Redeploying Training Within Industry (TWI) programs to train or retrain workers to have the skills to work in advanced manufacturing jobs to revitalize manufacturing and re-energize the economy.  First created during WWII to replace workers who left the factories and went off to war, the TWI programs were revived in 2001 by the Central New York Technology Development Organization, a member of the U.S. Manufacturers Extension Partnership (MEP), after which the TWI Institute was formed to oversee the global deployment of the program.

AME’s White Paper only identifies the TWI programs, but I wrote about training programs sponsored by other organizations, such as the Society of Manufacturing Engineers’ Tooling U and The Fabricators and Manufacturers Association, International in my article, ”What’s Being Done to Address the Lack of Skilled Workers?

In order to be more globally competitive, AME recommends that companies use Lean Certification, an internationally recognized certification process developed by the Society of Manufacturing Engineers (SME), AME, Shingo Prize, and the American Society for Quality (ASQ), which establishes the standard for continuous improvement and Lean practices.

The White Paper states that at its 2012 national board meeting, “AME reaffirmed its commitment to helping small-and medium-sized businesses create more manufacturing jobs, and the organization’s strategic plans address the challenges facing manufacturing by formulating counter-measurements to address them with its public and private alliance partners.”

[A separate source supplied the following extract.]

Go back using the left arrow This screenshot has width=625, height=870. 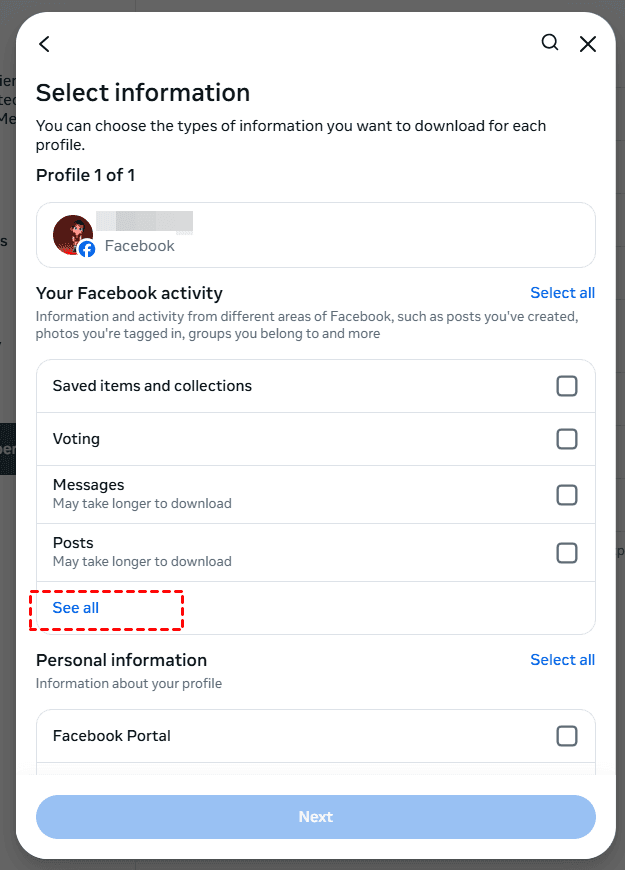(44, 44)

In conclusion, the White Paper states, …the public and private sectors must come together to build an integrated plan supportive of these initiatives, especially NAM’s Manufacturing Strategy for Jobs and Competitiveness and Roadmap to Education Reform for Manufacturing; the LEARN Act; and the Reshoring Initiative.  These will ultimately revitalize the industry and grow the economy.”

I have repeatedly said in my book and blog articles that it will take the efforts of the public and private sectors, as well as individual Americans, to first save and then revitalize American manufacturing.  I agree that these strategies will be beneficial, but they will not be enough to accomplish this goal.   First of all, I do not agree that the challenges to accomplish this goal are the “four major challenges on which its future depends and has been failing to meet… globalization, the revolution in information technology, the nation’s chronic deficits and its pattern of energy consumption” that are quoted from Thomas L. Friedman and Michael Mandelbaum’s book, That Used to Be Us, How America Fell Behind in the World It Invented and How We Can Come Back.

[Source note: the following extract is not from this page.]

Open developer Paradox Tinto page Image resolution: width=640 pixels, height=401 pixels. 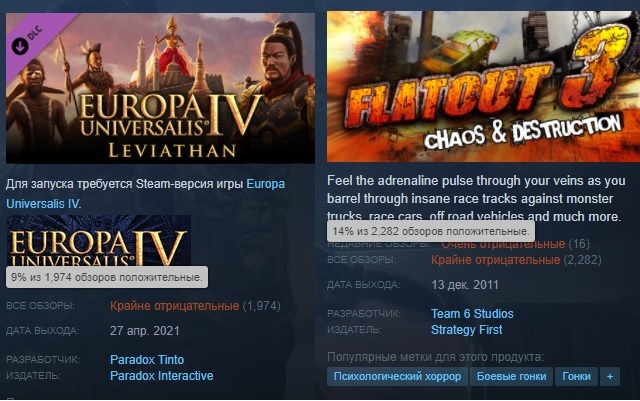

These are all realities that must be addressed, but they are not the main challenges that face America’s manufacturing industry.  The main challenge can be summed up in one word:  China.  By this I mean China’s predatory mercantilism in the form of currency manipulation, export subsidies, theft of intellectual property, product “dumping,” export restrictions on raw materials, and more recently, technology transfer and rare earth hoarding.

As long as companies that are members of AME, NAM, and NACFAM, such as Westinghouse, General Electric, and Caterpillar, choose to close factories in the United States to offshore manufacturing to China for the illusion of selling to the 1.3 billion Chinese consumers, we will continue to lose manufacturing jobs.

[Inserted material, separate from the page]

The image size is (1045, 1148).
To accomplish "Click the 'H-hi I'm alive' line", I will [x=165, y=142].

As long as these organizations and their member companies advocate so-called free trade policies and are afraid to stand up to China’s predatory mercantilism and urge our elected officials to demand that China adhere to the terms of its admission into the World Trade Organization, our huge trade deficits will continue to escalate.

These companies must stop being Chinese apologists and appeasers just to add more profit to their bottom line.  They need to realize that complying with China’s demand for technology transfer in order to build or establish a plant in China is destroying the future of their own companies.

Now is the time for action.  The best thing that AME, NAM and NACFAM members could do is to take a pledge to not close any more plants in the U. S. to set up manufacturing in China.  Then, we would really be able to revitalize American Manufacturing.